# Some rambling thoughts on ice fishing



## dubob (Sep 8, 2007)

I can only assume that for a lot of you, the recent warmer weather has got you thinking about boat fishing when a lot of our local reservoirs are still hard deck covered. Ice fishing is still available, but most of you have given up on it thinking it is no longer safe or advisable to venture out on the hard deck. I can appreciate your caution. However, with respect, I don't share your concerns.

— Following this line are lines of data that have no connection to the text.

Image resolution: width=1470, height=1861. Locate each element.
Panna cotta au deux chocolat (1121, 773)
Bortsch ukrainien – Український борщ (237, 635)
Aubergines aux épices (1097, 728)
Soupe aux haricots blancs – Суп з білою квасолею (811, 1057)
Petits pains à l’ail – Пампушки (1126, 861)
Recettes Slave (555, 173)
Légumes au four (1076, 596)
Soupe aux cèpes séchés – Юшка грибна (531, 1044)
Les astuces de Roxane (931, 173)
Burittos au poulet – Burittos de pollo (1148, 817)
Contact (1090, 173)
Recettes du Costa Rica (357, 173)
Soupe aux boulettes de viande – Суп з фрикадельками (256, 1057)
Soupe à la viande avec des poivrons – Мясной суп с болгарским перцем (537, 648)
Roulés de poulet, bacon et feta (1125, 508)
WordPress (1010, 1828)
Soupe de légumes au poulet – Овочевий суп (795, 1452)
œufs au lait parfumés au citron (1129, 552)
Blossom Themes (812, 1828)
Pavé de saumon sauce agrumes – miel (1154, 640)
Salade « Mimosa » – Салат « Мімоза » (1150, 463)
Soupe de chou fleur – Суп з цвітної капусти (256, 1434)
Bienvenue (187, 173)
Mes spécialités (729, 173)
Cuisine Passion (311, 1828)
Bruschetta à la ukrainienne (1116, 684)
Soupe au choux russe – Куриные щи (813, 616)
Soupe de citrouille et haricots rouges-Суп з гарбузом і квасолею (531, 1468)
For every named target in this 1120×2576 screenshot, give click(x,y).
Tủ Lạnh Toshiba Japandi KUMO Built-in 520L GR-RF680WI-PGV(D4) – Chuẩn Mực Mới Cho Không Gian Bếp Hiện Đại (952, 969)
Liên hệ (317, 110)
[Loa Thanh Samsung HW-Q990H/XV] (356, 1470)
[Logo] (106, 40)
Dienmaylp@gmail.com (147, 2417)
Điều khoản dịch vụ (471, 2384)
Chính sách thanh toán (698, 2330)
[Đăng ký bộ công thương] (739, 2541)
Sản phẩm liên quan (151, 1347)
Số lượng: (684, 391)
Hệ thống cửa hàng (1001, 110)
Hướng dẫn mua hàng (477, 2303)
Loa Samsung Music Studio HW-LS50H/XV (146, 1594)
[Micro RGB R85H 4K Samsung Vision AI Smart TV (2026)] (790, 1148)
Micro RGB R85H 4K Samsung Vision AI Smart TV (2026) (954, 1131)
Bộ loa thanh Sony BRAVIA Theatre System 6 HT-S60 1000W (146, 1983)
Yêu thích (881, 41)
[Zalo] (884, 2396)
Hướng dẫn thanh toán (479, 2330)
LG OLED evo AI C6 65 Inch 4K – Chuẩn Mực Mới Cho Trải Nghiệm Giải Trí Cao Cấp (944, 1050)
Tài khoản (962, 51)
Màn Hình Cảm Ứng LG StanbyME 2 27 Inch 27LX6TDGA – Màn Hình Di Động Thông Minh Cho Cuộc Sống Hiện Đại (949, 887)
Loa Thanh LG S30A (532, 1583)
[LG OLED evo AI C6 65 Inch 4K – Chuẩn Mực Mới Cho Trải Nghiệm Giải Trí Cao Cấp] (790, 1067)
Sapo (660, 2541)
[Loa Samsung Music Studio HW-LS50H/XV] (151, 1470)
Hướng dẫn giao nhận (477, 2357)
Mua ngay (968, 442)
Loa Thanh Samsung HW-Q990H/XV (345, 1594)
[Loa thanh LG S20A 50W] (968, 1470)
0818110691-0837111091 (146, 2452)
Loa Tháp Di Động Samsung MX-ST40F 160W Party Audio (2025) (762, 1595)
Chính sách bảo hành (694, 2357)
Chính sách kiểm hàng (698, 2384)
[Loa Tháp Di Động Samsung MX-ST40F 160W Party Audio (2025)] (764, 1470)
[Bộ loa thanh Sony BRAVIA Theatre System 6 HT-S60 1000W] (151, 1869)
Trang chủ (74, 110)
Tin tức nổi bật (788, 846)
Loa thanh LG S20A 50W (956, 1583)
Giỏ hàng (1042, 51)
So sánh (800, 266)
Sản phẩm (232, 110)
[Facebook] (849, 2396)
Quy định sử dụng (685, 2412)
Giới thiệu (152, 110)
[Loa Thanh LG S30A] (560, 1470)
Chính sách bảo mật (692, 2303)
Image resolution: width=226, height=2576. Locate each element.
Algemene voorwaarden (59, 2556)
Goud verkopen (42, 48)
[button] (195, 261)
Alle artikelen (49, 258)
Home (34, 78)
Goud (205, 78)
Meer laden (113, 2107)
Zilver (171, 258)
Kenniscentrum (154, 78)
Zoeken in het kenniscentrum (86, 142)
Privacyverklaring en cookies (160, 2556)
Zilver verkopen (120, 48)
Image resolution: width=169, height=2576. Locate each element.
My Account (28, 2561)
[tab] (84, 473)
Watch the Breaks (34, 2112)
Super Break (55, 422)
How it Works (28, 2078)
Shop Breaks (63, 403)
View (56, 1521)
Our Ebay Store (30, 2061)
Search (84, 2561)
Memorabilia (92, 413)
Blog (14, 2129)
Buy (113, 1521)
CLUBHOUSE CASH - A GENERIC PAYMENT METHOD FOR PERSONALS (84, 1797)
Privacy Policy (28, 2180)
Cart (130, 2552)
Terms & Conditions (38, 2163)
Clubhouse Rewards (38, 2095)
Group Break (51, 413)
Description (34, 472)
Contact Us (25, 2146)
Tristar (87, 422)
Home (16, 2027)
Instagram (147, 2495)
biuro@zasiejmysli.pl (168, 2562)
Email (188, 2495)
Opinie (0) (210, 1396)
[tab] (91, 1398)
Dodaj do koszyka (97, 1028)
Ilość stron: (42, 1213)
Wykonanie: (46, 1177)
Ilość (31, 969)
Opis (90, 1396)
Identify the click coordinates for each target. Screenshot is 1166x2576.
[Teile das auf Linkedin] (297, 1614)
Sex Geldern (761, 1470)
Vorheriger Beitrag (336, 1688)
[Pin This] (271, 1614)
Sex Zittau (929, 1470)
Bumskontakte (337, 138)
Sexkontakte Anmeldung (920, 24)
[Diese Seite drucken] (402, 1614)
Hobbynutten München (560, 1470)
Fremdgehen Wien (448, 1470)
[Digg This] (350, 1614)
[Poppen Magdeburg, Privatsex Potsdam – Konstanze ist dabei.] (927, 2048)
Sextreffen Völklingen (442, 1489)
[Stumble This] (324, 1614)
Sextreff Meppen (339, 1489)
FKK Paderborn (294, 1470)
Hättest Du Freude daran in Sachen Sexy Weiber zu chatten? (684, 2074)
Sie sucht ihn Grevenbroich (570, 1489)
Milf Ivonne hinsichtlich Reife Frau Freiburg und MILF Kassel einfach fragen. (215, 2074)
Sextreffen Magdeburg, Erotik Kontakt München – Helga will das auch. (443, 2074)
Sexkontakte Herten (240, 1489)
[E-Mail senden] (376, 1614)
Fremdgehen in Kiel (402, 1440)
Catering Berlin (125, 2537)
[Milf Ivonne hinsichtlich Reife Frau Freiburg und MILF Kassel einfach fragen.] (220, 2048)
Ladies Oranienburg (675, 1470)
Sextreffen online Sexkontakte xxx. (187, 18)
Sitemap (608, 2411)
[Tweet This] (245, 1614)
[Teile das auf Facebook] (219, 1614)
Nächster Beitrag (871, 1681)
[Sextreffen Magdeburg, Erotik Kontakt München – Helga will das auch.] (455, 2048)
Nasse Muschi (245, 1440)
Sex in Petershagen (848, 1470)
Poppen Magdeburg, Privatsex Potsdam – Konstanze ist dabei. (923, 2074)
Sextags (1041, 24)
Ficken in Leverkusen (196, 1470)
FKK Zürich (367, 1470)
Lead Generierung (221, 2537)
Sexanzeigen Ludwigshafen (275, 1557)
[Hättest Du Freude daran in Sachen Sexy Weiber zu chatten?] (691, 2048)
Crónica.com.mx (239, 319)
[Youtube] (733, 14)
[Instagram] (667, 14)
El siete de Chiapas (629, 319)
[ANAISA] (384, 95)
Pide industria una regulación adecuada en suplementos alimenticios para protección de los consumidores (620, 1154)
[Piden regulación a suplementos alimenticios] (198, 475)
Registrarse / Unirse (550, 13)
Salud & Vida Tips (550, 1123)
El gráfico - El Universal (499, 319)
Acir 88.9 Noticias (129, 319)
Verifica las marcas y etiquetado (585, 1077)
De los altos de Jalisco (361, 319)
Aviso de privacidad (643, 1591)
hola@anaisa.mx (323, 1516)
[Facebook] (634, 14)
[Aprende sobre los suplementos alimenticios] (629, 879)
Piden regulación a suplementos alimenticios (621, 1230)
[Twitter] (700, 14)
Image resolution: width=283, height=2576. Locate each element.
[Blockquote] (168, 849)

A week ago Thursday, I was on Pineview. There wasn't a single other person fishing it from 7:15 AM until 2:45 PM. The edges at the Port Ramp were as solid as concrete and the ice was 18" thick. I iced 15 perch that day. Yesterday, I was on Mantua. Again, not a single other person fishing it other than me and a friend fishing with me. And, again, the edges were solid as concrete, and the ice was 14" think. We iced trout, perch, and gills (16 total fish).

I will be ice fishing again next week Tuesday & Thursday (weather permitting). My only concern this time of year is how the edges are holding up on the local waters. Some of lower elevation waters (Willard, Utah Lake, Deer Creek) are already ice free. Some of the higher elevation waters are already being filled and the edges are open water too wide to safely cross without planks or waders making machine access (SnowDog) a no-go. A few lakes that don't vary much in depth from draw done and re-filling (like Matua) will likely be good to ice fish until the end of March. Uinta lakes will be good to fish well into May if you have a snow machine to get you up to them.

I'll put away the ice gear in a couple more weeks and then get the boat ready for the soft deck season. I'm planning some early trips to Jordanelle for kokanee this year. And Willard should be starting to turn on in late April/early May.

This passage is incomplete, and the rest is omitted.